• To do: Exact copy, no pictures: every line from the one that contains "browser Back arrow" through the end of the data below, and nothing else.
——————
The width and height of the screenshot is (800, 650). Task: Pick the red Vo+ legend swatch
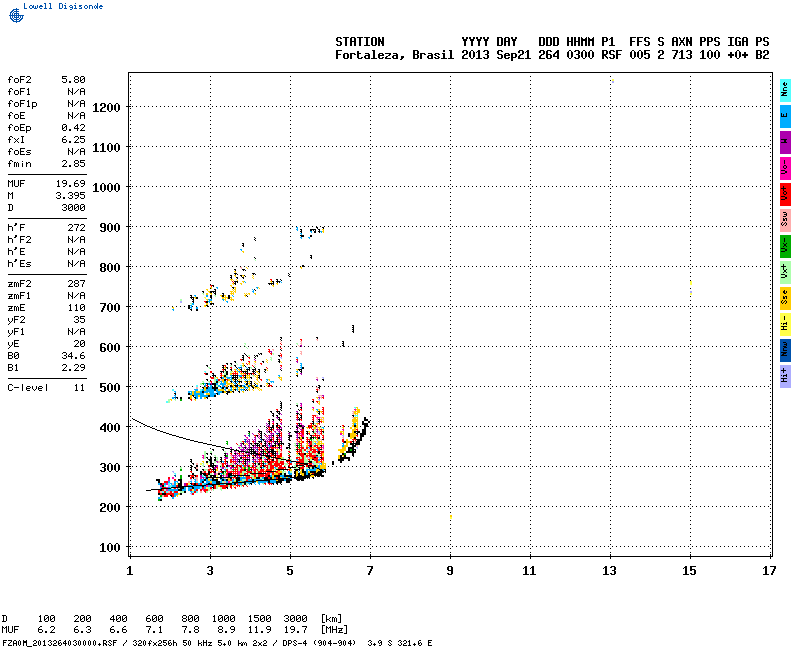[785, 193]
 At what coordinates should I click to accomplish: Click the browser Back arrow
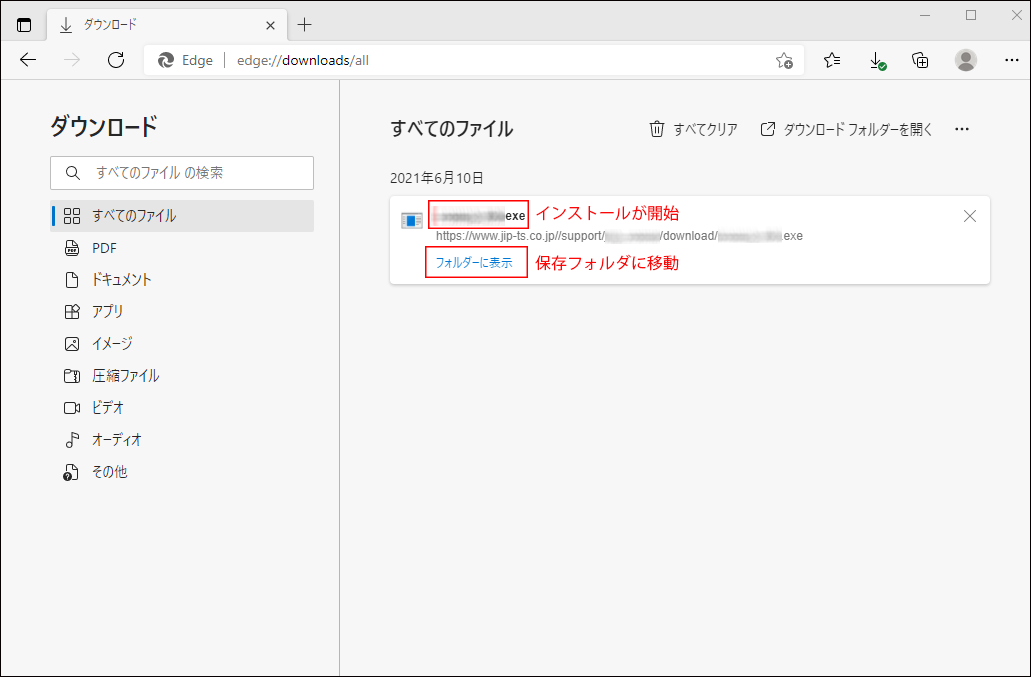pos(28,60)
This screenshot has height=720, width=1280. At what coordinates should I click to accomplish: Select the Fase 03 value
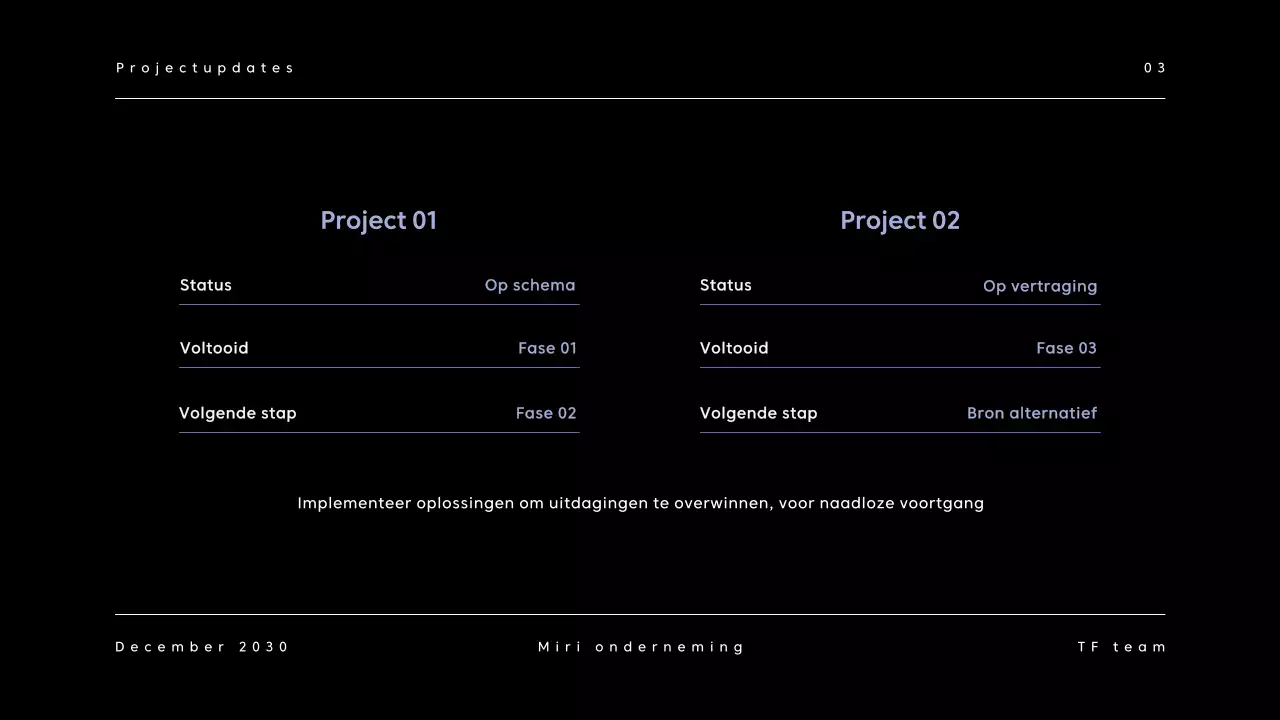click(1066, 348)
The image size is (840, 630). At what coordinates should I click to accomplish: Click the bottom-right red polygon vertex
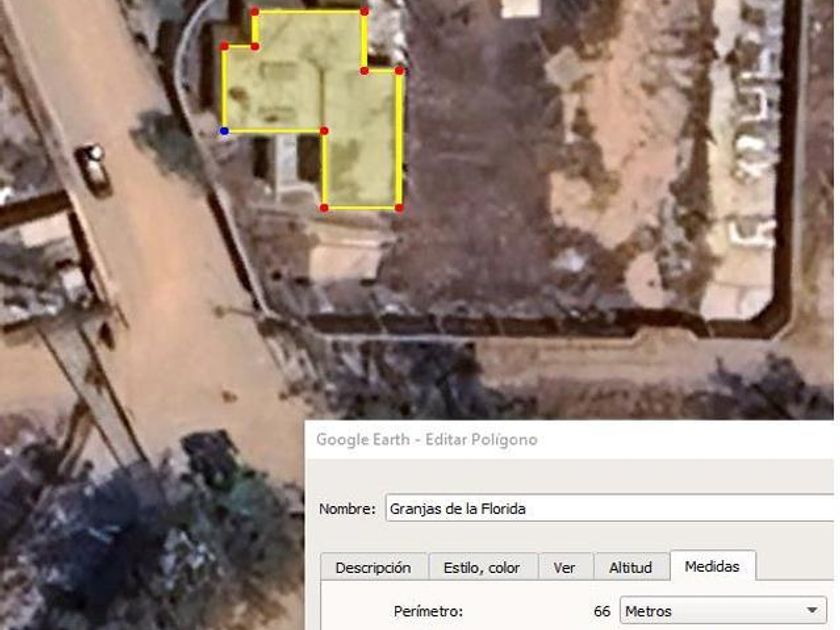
——————
• Answer space:
 At what coordinates should I click to accomplish: Click the browser Back arrow
pos(28,60)
This screenshot has height=720, width=1280. At what coordinates should I click to accomplish: Select the Fase 03 value
click(1066, 348)
The image size is (840, 630). At what coordinates should I click to accomplish: Click the bottom-right red polygon vertex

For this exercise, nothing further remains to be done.